NSW Fair Trading has confirmed it received more than 340 complaints in the 12 months to June 2026 relating to misleading property listing images — including cases where the same interior photographs appeared across dozens of separate listings on Domain and realestate.com.au, in suburbs from Parramatta to Hurstville. The complaints mark a formal acknowledgement of a practice industry insiders say has been widespread since at least 2019.
The timing matters. Sydney's rental vacancy rate sat at 1.1 percent in May, according to SQM Research, leaving prospective tenants and buyers with almost no leverage and enormous pressure to commit quickly. When listings move fast and competition is fierce, fewer people pause to reverse-image-search a bathroom photo. That vulnerability is precisely what allowed duplicate image use to proliferate unchecked across the city's most stressed corridors.
The Long Road to Where We Are Now
The problem did not start with malicious intent, according to property industry observers. When the pandemic emptied offices and restricted physical inspections between March 2020 and late 2021, agencies leaned heavily on stock photography and archived shoot libraries to keep listings active. A two-bedroom unit in Chippendale that had been photographed in 2018 might be re-listed with those same images in 2021 after a renovation, or sometimes without one. The line between legitimate archival use and outright deception blurred fast.

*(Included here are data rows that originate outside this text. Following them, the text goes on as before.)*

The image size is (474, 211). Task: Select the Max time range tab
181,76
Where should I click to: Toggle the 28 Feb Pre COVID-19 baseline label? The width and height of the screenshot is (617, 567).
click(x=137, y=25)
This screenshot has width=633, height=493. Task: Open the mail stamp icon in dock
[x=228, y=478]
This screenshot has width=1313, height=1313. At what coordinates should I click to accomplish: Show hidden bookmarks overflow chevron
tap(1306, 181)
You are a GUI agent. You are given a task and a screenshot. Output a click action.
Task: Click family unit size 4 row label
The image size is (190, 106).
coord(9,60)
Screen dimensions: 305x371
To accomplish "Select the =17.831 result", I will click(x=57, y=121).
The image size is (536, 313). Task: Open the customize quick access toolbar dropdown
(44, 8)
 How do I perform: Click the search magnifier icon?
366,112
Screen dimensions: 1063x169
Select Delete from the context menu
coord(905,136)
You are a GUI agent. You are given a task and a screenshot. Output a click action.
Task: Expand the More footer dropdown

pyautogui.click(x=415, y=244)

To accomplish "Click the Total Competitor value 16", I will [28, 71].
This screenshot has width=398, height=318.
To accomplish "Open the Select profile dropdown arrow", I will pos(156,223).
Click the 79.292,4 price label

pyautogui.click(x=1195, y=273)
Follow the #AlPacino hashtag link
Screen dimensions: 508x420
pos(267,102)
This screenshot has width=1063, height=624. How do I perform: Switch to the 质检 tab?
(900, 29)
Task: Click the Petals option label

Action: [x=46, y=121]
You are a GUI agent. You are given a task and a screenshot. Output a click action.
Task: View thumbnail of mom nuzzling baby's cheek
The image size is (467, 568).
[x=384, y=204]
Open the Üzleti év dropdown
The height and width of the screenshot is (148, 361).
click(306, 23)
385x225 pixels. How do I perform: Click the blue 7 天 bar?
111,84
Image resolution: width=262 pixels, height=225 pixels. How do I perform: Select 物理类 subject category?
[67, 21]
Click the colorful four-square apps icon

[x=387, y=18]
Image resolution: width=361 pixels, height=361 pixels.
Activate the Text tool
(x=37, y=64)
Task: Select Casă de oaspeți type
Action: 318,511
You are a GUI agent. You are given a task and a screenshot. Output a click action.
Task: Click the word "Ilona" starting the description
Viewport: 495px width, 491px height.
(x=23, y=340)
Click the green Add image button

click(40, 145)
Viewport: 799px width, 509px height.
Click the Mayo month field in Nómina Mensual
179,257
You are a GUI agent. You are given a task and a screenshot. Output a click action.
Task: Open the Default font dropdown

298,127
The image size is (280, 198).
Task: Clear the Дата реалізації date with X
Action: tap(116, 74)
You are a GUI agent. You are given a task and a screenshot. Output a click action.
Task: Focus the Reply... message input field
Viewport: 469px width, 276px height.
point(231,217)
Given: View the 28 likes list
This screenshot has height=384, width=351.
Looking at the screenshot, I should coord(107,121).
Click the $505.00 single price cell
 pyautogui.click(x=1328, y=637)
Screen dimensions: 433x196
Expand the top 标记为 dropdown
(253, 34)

By 2022, as migration rebounded and Western Sydney developments around the Norwest Business Park and the new Tallawong Station precinct pushed thousands of new off-the-plan units onto the market, agencies managing high volumes of stock found the temptation to recycle images across similar-looking units almost irresistible. Some property management firms handling more than 500 rentals in the Greater Parramatta area were cycling the same six or seven kitchen photographs across multiple listings, according to documents tendered to a 2024 NSW Parliamentary inquiry into rental market transparency.
That inquiry — the Select Committee on Rental Affordability, which handed down its final report in October 2024 — recommended that the Real Estate Institute of NSW and NSW Fair Trading establish a mandatory image-verification framework. Eighteen months passed before any formal regulatory response emerged. The delay frustrated housing advocates, particularly those working with communities in Auburn, Bankstown and Liverpool, where low-income renters making rushed decisions based on inaccurate photography faced the steepest consequences.
What Changed, and What Comes Next
The shift came partly from technology. Google's reverse image search, combined with AI-powered duplicate-detection tools that Domain quietly integrated into its moderation pipeline in early 2026, began flagging suspicious uploads at scale. In March 2026, Domain removed approximately 1,200 Sydney listings it identified as containing images previously used in other active or recently closed listings. Realestate.com.au has not publicly disclosed equivalent figures.
NSW Fair Trading's new Property Listing Image Standards, announced in late June 2026, require that all residential listing photographs taken after July 1, 2026 include embedded metadata confirming the property address and date of capture. Agencies that cannot provide compliant images face fines of up to $22,000 per contravening listing under the Property and Stock Agents Act 2002. The Minns government signalled it will fold the standards into a broader rental reform package expected before the Legislative Assembly in September.
For ordinary Sydney renters navigating listings on their phones at 11pm before an inspection the next morning at a Surry Hills terrace or a Homebush unit block, the practical advice from consumer group CHOICE is simple: run every hero image through Google Lens before signing anything, check that the address visible in any street-facing shots matches the listing, and lodge a complaint with NSW Fair Trading — online, at fairtrading.nsw.gov.au — if something looks wrong. The complaint system is free and, for the first time in a while, someone appears to be reading it.